How do you sustain yourself during that time when you’re far ahead and you’re all alone?
Willem Kolff: The first years in Cleveland were very, very difficult. Fortunately, I have many interests, so if I cannot make progress with the heart/lung machine, I can improve the artificial kidney. And I can also then begin this kidney transplantation, and that’s what we did. At that time when we entered the field of kidney transplantation, people did not use cadaver kidneys anymore. And, we proved that if we would take a cadaver kidney, put it in a patient without kidneys and dialyze them with one of these machines, that we could keep them alive long enough so that the cadaver kidney would recover from the rigors it had gone through when its previous owner died. That was very important, and also very fascinating and very beneficial.
Dr. Kolff, your work on the artificial heart attracted so much attention and discussion. Is it because of the old idea that a person’s heart is where their soul is?
Willem Kolff: Yes. The heart, as you know, is the symbol of love, the habitat of the soul, and the source of life. To replace that by a simple pump goes against everybody’s feeling. People are also afraid that if they have an artificial heart maybe they can’t love anymore. We had Barney Clark to prove the opposite. We knew that the artificial heart could sustain the circulation, because we’d seen it in animals many times. But Barney Clark proved that the artificial heart did not cause any pain, did not cause any disagreeable sensation. The click-click noise of the pump did not bother him. He still loved his family, he still had a very considerable sense of humor, and he still wanted to serve his fellow man. So all the essential things of the human mind were preserved. That’s Barney Clark.
Dr. Kolff, what are your memories of the Barney Clark surgery?
Willem Kolff: When that heart was put in Barney Clark, when it worked, I remember that I cried for a moment because I had started to work on the artificial heart in 1957, and this was 1982. So, you have to have some staying power if you do this kind of stuff. And then the publicity around it was incredible. They had to cordon off one-half of the hospital cafeteria, and there were seven television teams, if I’m correct and about a hundred reporters who camped there day and night. And, some of them tried to bribe personnel to give them information. When that became apparent, the vice president of medicine of the university gave a press release twice a day. Even then, reporters tried to get information from a resident, or a nurse, or a cleaning woman, or a janitor. So, don’t ever underestimate the enormous pressure that was on the people who put the heart in Barney Clark. Dr. DeVries, particularly, the surgeon, and others, including myself. Whatever happened during those days, I will forgive anybody, because the pressure was almost unbearable. When Barney Clark finally died after 112 days and we went to his funeral, there were helicopters overhead to film it.

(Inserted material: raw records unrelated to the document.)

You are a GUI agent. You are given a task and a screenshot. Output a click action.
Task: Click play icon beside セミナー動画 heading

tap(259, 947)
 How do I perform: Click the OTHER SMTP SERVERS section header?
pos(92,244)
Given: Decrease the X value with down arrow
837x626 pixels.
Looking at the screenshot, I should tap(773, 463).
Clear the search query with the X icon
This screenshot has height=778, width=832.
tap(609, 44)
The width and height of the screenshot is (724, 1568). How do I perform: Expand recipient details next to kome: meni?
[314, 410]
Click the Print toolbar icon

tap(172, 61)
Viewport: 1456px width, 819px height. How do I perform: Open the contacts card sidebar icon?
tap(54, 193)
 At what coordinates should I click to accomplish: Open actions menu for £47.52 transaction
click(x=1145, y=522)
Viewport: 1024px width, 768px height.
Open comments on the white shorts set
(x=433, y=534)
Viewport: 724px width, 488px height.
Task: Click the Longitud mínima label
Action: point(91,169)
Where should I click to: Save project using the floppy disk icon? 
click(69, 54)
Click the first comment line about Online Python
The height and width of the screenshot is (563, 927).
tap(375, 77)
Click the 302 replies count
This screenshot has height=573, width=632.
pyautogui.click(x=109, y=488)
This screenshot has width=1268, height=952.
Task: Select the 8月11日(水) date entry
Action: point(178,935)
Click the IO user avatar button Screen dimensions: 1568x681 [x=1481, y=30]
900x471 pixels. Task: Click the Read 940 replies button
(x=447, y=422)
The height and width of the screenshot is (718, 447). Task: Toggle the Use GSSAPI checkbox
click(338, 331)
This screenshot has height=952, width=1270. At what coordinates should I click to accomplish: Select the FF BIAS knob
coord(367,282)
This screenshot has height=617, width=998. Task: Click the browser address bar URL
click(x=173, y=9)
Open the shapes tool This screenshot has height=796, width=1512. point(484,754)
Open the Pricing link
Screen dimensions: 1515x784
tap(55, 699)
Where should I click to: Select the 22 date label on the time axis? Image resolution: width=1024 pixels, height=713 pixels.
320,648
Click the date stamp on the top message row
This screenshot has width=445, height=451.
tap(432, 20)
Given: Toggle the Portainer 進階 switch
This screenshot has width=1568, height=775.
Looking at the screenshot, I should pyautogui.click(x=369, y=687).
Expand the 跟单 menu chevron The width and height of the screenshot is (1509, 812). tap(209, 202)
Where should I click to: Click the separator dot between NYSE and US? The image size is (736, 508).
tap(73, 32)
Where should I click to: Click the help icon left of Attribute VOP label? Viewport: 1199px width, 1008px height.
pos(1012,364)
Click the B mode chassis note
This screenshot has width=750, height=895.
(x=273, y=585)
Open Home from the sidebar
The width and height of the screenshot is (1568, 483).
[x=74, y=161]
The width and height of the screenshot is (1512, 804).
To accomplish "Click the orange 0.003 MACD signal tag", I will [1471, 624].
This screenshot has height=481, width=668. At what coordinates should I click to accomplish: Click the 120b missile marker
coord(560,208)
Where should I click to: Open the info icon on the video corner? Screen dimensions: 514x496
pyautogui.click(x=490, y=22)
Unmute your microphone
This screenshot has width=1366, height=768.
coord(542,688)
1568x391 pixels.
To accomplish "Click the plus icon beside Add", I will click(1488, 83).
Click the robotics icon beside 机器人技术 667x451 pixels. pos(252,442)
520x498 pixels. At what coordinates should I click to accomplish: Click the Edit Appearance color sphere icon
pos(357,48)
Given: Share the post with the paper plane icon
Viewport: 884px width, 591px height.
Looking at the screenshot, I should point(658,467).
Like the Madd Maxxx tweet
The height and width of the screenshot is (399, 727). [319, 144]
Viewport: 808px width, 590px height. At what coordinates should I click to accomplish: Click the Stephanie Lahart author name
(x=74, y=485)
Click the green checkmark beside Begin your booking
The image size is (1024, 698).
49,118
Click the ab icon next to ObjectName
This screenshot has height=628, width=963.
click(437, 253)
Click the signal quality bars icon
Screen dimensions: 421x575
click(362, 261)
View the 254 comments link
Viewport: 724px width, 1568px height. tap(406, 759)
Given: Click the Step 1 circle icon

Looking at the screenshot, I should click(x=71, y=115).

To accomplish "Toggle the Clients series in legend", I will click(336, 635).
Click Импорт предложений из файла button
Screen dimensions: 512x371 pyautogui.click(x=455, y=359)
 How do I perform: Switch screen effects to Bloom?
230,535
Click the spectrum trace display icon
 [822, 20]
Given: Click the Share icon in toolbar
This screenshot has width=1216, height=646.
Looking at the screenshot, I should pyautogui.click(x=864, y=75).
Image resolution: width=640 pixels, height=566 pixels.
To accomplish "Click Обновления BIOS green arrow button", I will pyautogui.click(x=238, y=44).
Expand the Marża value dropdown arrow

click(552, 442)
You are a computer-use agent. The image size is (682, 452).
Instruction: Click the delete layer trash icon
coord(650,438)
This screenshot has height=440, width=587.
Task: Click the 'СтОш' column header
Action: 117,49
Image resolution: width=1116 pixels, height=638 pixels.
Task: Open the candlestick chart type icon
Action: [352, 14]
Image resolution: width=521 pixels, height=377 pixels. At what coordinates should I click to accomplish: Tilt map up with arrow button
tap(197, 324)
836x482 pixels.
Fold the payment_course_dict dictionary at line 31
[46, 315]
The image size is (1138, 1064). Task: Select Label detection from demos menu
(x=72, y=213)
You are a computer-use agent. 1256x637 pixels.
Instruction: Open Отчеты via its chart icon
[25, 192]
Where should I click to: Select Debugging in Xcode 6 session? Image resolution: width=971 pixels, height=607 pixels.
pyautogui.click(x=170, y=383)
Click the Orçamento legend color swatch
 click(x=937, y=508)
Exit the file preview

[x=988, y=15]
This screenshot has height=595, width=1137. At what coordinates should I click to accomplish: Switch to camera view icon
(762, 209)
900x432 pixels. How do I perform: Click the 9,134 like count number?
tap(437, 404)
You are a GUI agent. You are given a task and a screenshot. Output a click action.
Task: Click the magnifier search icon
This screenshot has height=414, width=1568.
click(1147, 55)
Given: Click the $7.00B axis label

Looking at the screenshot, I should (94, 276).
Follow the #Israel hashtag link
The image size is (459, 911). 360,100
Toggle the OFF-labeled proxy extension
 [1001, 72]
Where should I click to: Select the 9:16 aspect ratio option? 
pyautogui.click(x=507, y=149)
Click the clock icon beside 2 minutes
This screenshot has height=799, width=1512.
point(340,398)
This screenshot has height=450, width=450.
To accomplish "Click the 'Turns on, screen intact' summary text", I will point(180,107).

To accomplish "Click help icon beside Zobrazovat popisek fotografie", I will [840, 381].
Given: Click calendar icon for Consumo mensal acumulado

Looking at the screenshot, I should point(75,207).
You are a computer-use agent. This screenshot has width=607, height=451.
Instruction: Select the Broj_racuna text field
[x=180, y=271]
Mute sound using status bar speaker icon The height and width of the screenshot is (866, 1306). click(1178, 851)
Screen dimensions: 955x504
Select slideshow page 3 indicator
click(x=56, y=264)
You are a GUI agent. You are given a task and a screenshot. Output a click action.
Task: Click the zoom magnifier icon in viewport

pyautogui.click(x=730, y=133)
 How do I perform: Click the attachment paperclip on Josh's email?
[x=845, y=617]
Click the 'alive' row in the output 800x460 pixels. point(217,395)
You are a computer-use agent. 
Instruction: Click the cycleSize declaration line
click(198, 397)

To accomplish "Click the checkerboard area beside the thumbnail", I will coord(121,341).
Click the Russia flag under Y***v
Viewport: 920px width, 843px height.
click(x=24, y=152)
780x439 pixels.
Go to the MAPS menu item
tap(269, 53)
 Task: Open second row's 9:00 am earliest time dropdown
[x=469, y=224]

Dr. Kolff, how would you describe what’s so exciting about the work you do, to someone who doesn’t really know anything about your field of work?
Willem Kolff: The exciting thing, of course, is not so much what people say about it, but to see somebody who is doomed to die, live and be happy. I got a letter three days ago from a woman who I’ve never seen. And she wrote me, “Dr. Kolff, I’ve been on dialysis for 18 years. You see here a picture of myself with my first grandchild. I’ve had a very rich life, a very full life, and thank you very much.” That is the reward, that of course makes you [feel] very good. And, that also sustains you to not pay too much attention to the detractors of what you’re doing.